Thread: program to remove comments from source

  1. #1
    Registered User
    Join Date
    Sep 2006
    Posts
    230

    program to remove comments from source

    Hi Iv been working on a program that opens a source file then copy's the src to another file excluding all comments. I have the idea and the concept, and have written this src:
    Code:
    #include <stdio.h>
    #define IN 1       /* getc() is now reading comment(not outputting text) */
    #define OUT 0      /* getc() isn't reading comment(outputting text) */
    
    int main() {
       int mode, l, j, k;
       FILE *src, *newSrc;
       
       src = fopen("C:\\1-23.c", "rt");
       newSrc = fopen("C:\\src.c", "wt");
       mode = OUT;
       for (;;) {
          /* Entering comment */
          if ((l = getc(src)) == EOF) {
             printf("l End of file reached");
             break;
          }
          if ((j = getc(src)) == EOF) {
             printf("j End of file reached");
             break;
          }
          if (mode == OUT && l == '/' && j == '*') {
             mode = IN;
          }
          else if (mode == OUT && j == '/') {
             k = getc(src);
             if (k == '*') {
                mode = IN;
             }
             else {
                putc(j, newSrc);
                putc(l, newSrc);
                putc(k, newSrc);
                break;
             }
          }
          else if (mode == OUT) {
             putc(l, newSrc);
             putc(k, newSrc);
          }   
          /* Leaving comment */
          if (mode == IN && l == '*' && j == '/') {
             mode = OUT;
          }
          if (mode == IN && j == '/') {
             k = getc(src);
             if (k == '/') {
                mode = OUT;
             }
          }
       }
       fclose(src);
       fclose(newSrc);
       getchar();
       return 0;
    }
    I'm sorry if there's anything hard to understand in the source because i didn't write any comments. When i run this, it creates a blank file with weird characters in it. Can anyone please find were this bug is?

  2. #2
    Hurry Slowly vart's Avatar
    Join Date
    Oct 2006
    Location
    Rishon LeZion, Israel
    Posts
    6,788
    Code:
     else {
                putc(j, newSrc);
                putc(l, newSrc);
                putc(k, newSrc);
                break;
             }
    Wrong order of chars
    No need to break...

    There are other problems also...
    All problems in computer science can be solved by another level of indirection,
    except for the problem of too many layers of indirection.
    – David J. Wheeler

  3. #3
    Fear the Reaper...
    Join Date
    Aug 2005
    Location
    Toronto, Ontario, Canada
    Posts
    625
    Why don't you work by getting one character at a time instead of 2 ? It would make a lot of thins simpler, if you ask me.
    Teacher: "You connect with Internet Explorer, but what is your browser?

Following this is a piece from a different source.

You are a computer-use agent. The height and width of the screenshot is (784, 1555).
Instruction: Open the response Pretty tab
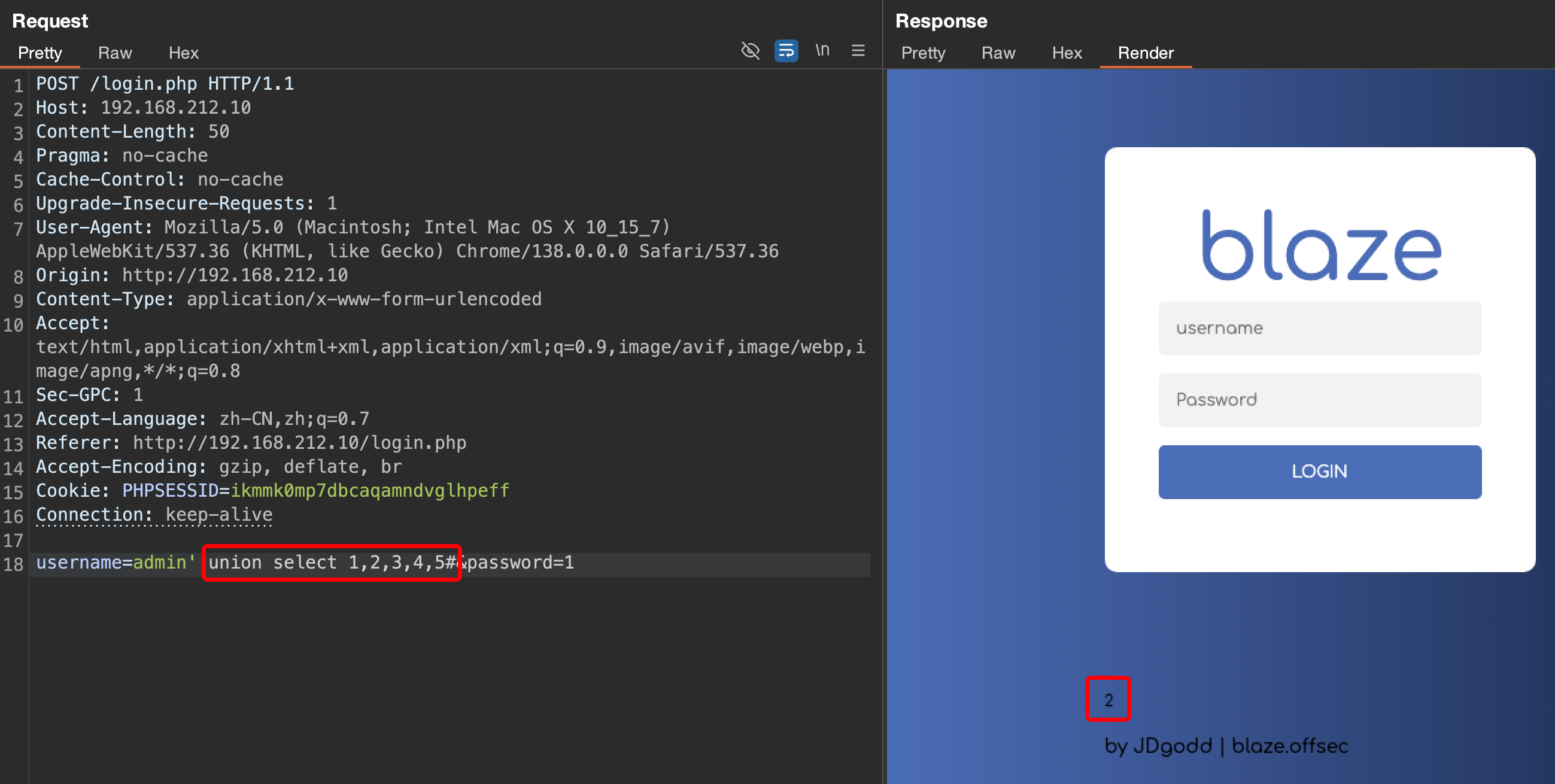point(923,53)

You know, Yahoo, Webcrawler...?" It's great to see the educational system moving in the right direction

  4. #4
    C 1337 Meshal's Avatar
    Join Date
    Nov 2006
    Posts
    70
    another thing use fgetc instead of getc
    http://www.cplusplus.com/ref/cstdio/fgetc.html

  5. #5
    and the hat of int overfl Salem's Avatar
    Join Date
    Aug 2001
    Location
    The edge of the known universe
    Posts
    39,659
    > #define IN 1
    If you define more states, like COMMENT_LEADIN and COMMENT_LEADOUT then you only need to read one character at a time, and look at the current state to decide what the new state should be.
    If you dance barefoot on the broken glass of undefined behaviour, you've got to expect the occasional cut.
    If at first you don't succeed, try writing your phone number on the exam paper.

  6. #6
    Registered User
    Join Date
    Sep 2006
    Posts
    230
    thanks everyone i got it working with the following src:
    Code:
    #include <stdio.h>
    #define IN 1       /* getc() is now reading comment(not outputting text) */
    #define OUT 0      /* getc() isn't reading comment(outputting text) */
    
    int main() {
       int mode, i, l, j, k;
       FILE *src, *newSrc;
       
       src = fopen("C:\\1-23.c", "rt");
       newSrc = fopen("C:\\src.c", "wt");
       mode = OUT;
       for (i = 1;;i++) {
          /* Entering comment */
          if ((l = getc(src)) == EOF) {
             printf("End of file reached");
             break;
          }
          if (mode == OUT && l == '/') {
             if ((j = getc(src)) == EOF) {
                printf("End of file reached");
             }
             else if (j == '*') {
                mode = IN;
             }
          }
          /* code to be written into new file if not entering comment */
          else if (mode == OUT) {
             putc(l, newSrc);
          }   
          /* Leaving comment */
          if (mode == IN && l == '*') {
             if ((j = getc(src)) == '/') {
                mode = OUT;
             }
          }
       }
       fclose(src);
       fclose(newSrc);
       getchar();
       return 0;
    }
    just a few questions for the future:
    Quote Originally Posted by meshal
    another thing use fgetc instead of getc
    http://www.cplusplus.com/ref/cstdio/fgetc.html
    Can you please explain why? i checked the link you provided but i don't see a difference between the two functions.
    Quote Originally Posted by salem
    > #define IN 1
    If you define more states, like COMMENT_LEADIN and COMMENT_LEADOUT then you only need to read one character at a time, and look at the current state to decide what the new state should be.
    can you please explain? i don't really understand.
    Thanks again everyone i really appreciate your help.

  7. #7
    Hurry Slowly vart's Avatar
    Join Date
    Oct 2006
    Location
    Rishon LeZion, Israel
    Posts
    6,788
    You can make 4 states
    Out -> Comment_LEADIN -> IN -> Commen_LEADOUT -> OUT

    The decision can be made based on one char only
    All problems in computer science can be solved by another level of indirection,
    except for the problem of too many layers of indirection.
    – David J. Wheeler

  8. #8
    int x = *((int *) NULL); Cactus_Hugger's Avatar
    Join Date
    Jul 2003
    Location
    Banks of the River Styx
    Posts
    902
    thanks everyone i got it working with the following src:
    Are you sure about that? This input:
    Code:
    #include <stdio.h>
    
    int main()
    {
    	int x = 6 / 2;
    	// This is a test
    	/* This is a test */
    	printf("/* Hey! Not really a test!*/\n");
    
    	return 0;
    }
    Resulted in this output:
    Code:
    #include <stdio.h>
    
    int main()
    {
    	int x = 6 2;
    	 This is a test
    	
    	printf("\n");
    
    	return 0;
    }
    Didn't accout for string literals (albeit that was a cruel test) but it trips over division.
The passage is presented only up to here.